DCE initiatives have sprung up around the world—in Australia, Brazil, China, India, Nigeria, the Philippines, South Africa, and in Europe and North America. Successful ones tend to share certain characteristics:
They bring together a large and diverse group of citizens…
in structured and facilitated small-group discussions combined with larger groups focused on action, plus they create…
the opportunity for participants to consider a range of arguments, information, and policy options, and…
they focus on concrete outcomes.
Many DCE exercises are one-time events, but there are examples of sustained deliberative engagement as well. Particularly in Brazil and other parts of the Global South, deliberative engagement has been built into the way that many cities operate. These instances of sustained engagement include citizen-driven land-use planning exercises in India, local health councils in Brazil, ward committees in South Africa, “co-production” in the Philippines, and annual “participatory budgeting” processes in hundreds of cities. In some of these cities, tens of thousands of people take part every year.
It’s a happy accident that this flowering of DCE is taking place even as cities and local communities are stepping up to address the challenges of sustainability. As Worldwatch has documented in Can a City Be Sustainable? (State of the World), cities of all sizes and on every continent are committing to specific greenhouse gas emissions reduction targets and are developing and publishing plans, strategies, and timelines to achieve those targets and to make progress toward other sustainability goals. They are developing standards and protocols by which progress can be tracked and assessed. And they are banding together in organizations for mutual support, consultation, and peer-to-peer engagement that together constitute a vast stratum of activity humming beneath the high-level but sluggish international diplomatic processes.
While it may be pure coincidence, the convergence of deliberation and localism in the sustainability movement is a good thing. Precisely at the time when cities and communities are charting their own ways forward into a warming and transforming world, deliberation is blossoming into a proven and potent means for those communities to harness the insights, commitment, buy-in, and action of ordinary people everywhere.

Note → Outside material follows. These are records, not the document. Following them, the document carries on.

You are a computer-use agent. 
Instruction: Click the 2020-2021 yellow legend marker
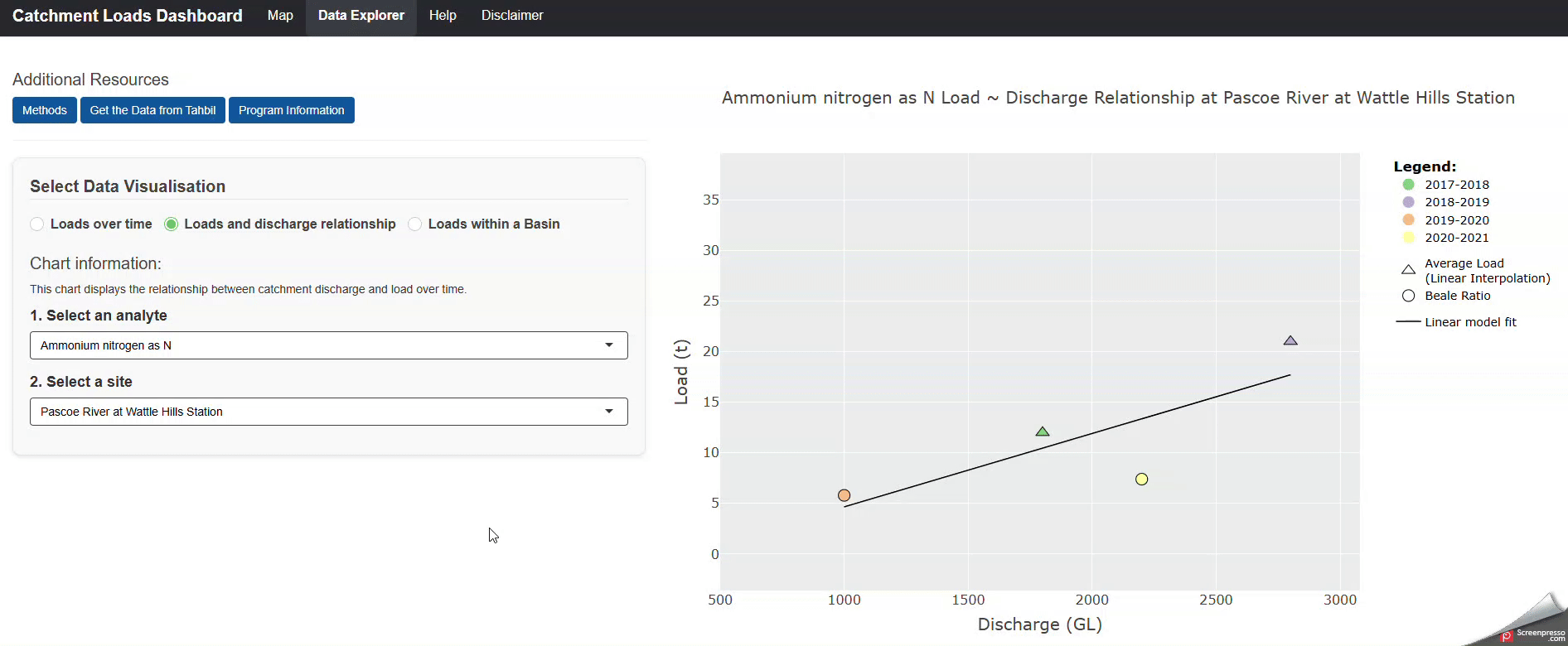pos(1408,238)
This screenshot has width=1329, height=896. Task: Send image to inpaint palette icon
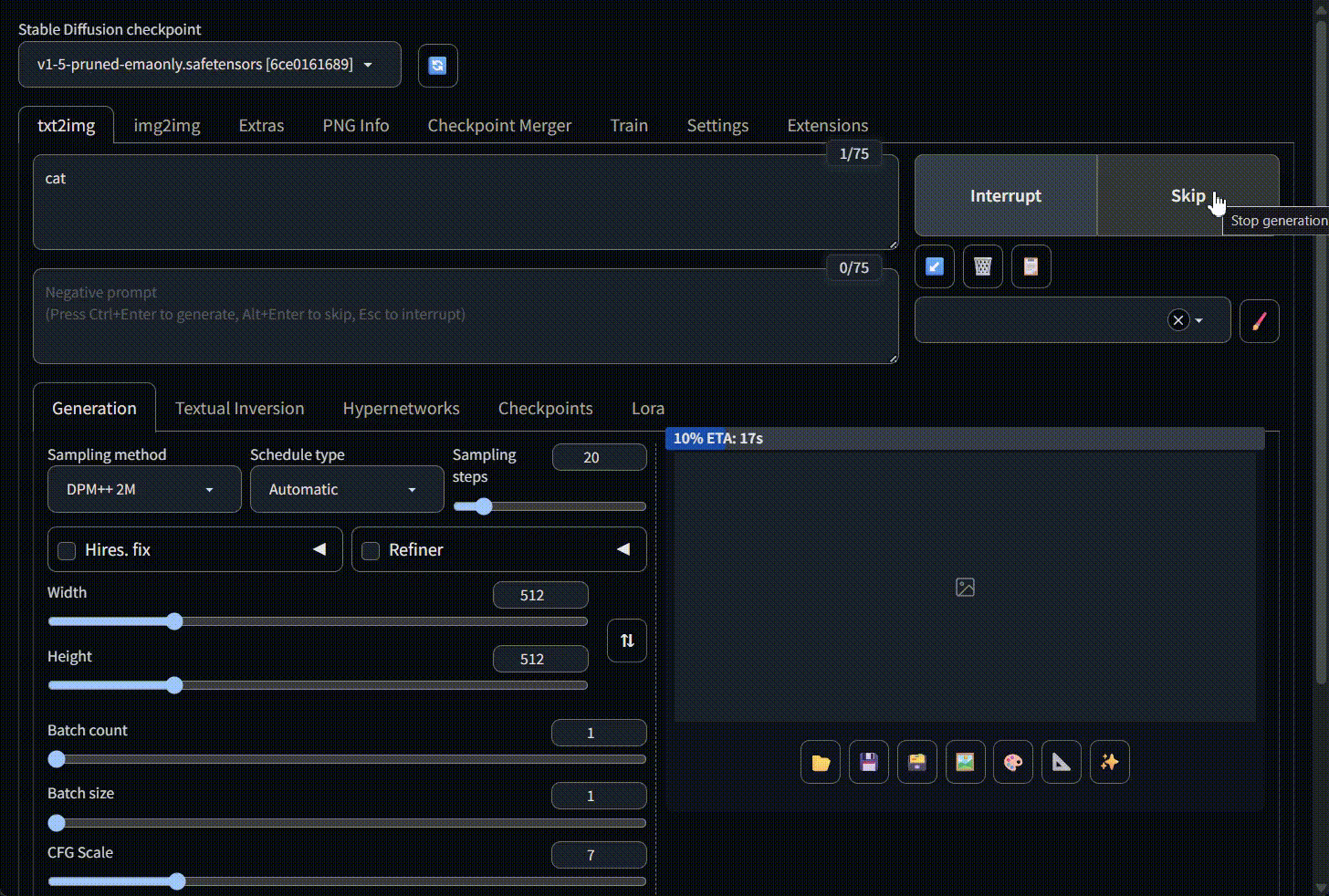pyautogui.click(x=1012, y=763)
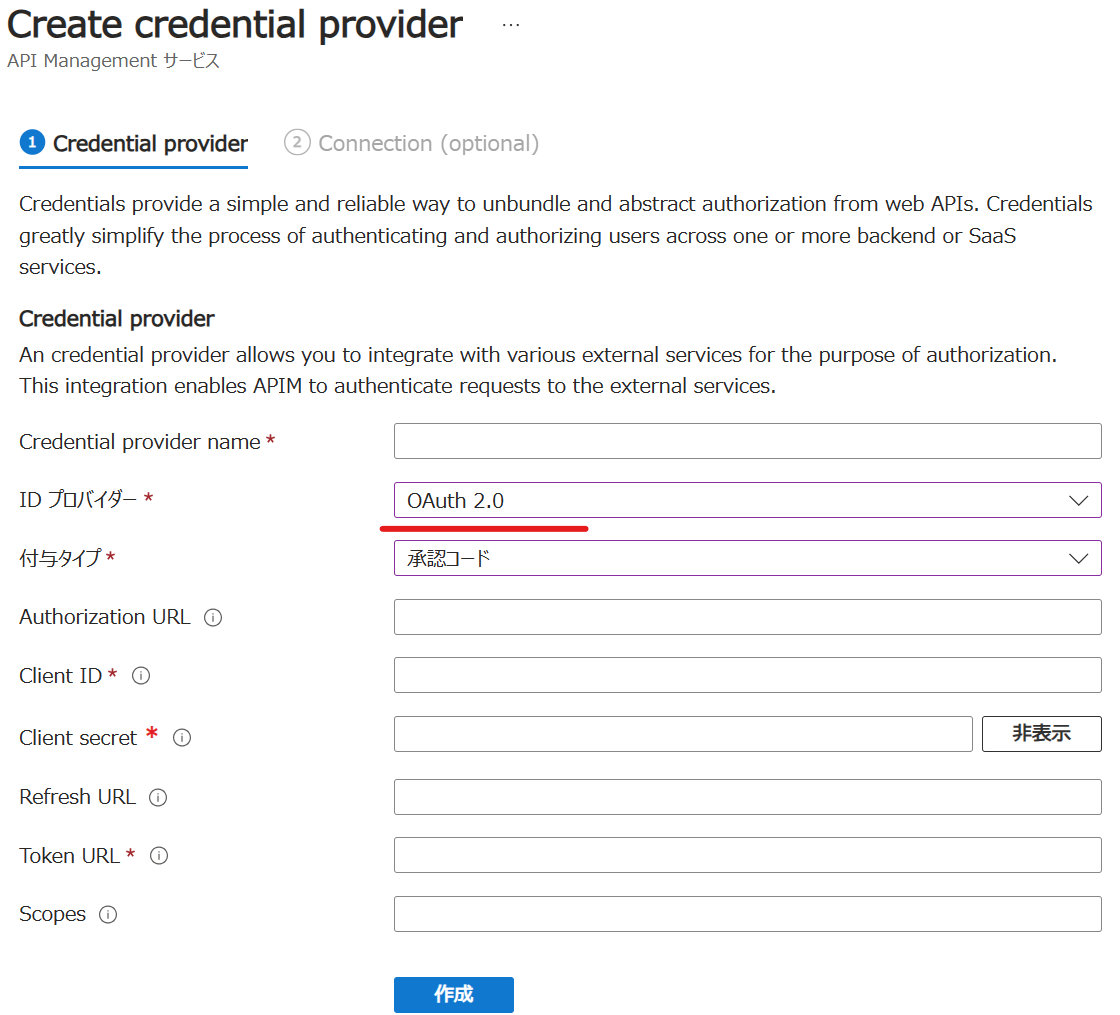The width and height of the screenshot is (1120, 1015).
Task: Click the Scopes input field
Action: [747, 914]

It’s about time. Millions of us have become heartsick and cynical about the generally impoverished character of popular political discourse. We are appalled by the demagogic, sound-bite-driven, corporate-funded, lowest-common-denominator election campaigns that typify politics in so many countries. Deliberation allows people to think and talk about the issues that concern them collectively. Interesting and positive things can happen: views shift and evolve, and people learn new things. Sometimes they change their minds. They become less susceptible to the kinds of one-dimensional and emotion-driven arguments that characterize contemporary public politics, and less willing to accept the outcomes delivered by the hidden machinery of back-room governance.
While there might be less theater in a world with more deliberation, can anyone doubt that our political lives would be better?
(Tom Prugh is senior researcher at the Worldwatch Institute and co-director of the State of the World project.)